We are working to de-escalate trade tensions that negatively impact steel exporters, including our pursuit of a permanent resolution to the US section 232 tariffs, which so unfairly harm the UK steel industry. I am pleased to say that in terms of the EU we have agreed tariff-rate quota allocations for UK steel exports, without which the industry could have been hit by a 25% tariff and an estimated cost of £80 million in the first half of this year alone.
Another penblwydd hapus to you, Mr Speaker.
The greatest step that Ministers can take to protect our exports is to protect our steel industry as a whole. As my hon. Friend the Member for Sefton Central (Bill Esterson) asked earlier, will Ministers commit to working with Labour on a cross-party basis, as was promised in the Westminster Hall debate yesterday, to fix deficiencies in our trade remedies legislation and reverse the recommendations from the Trade Remedies Investigations Directorate that UK Steel has called “a hammer blow” to our industry?

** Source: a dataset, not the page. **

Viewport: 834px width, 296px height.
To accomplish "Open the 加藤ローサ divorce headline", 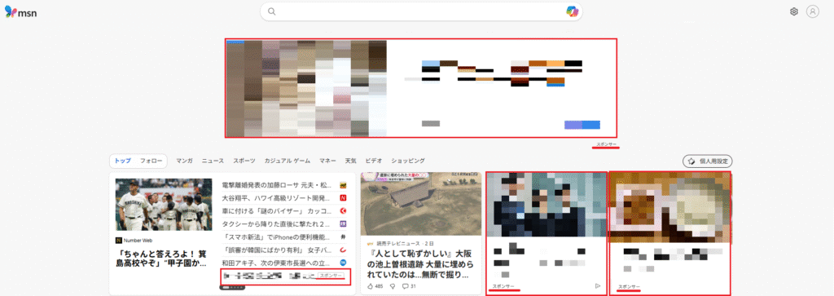I will click(x=279, y=185).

The TRA has conducted a full review of the steel safeguard measure so that it applies to the UK in a proportionate and WTO-compliant manner. It is an independent body, as the hon. Lady knows, that provides unbiased evidence-based assessments of the need for remedies. For clarity, the Secretary of State—[Interruption.] It would be great to get through one answer without chuntering from the right hon. Member for Islington South and Finsbury (Emily Thornberry), but it seems to be impossible. The Secretary of State can only accept or reject the TRA recommendation as a whole; she cannot modify or partially accept it and she cannot extend the measure if the TRA does not recommend it. However, it is crucial that the Government have the correct tools available to allow them to tackle unfair trade, and the Secretary of State will be giving careful consideration to the trade remedies framework and the powers that it affords her.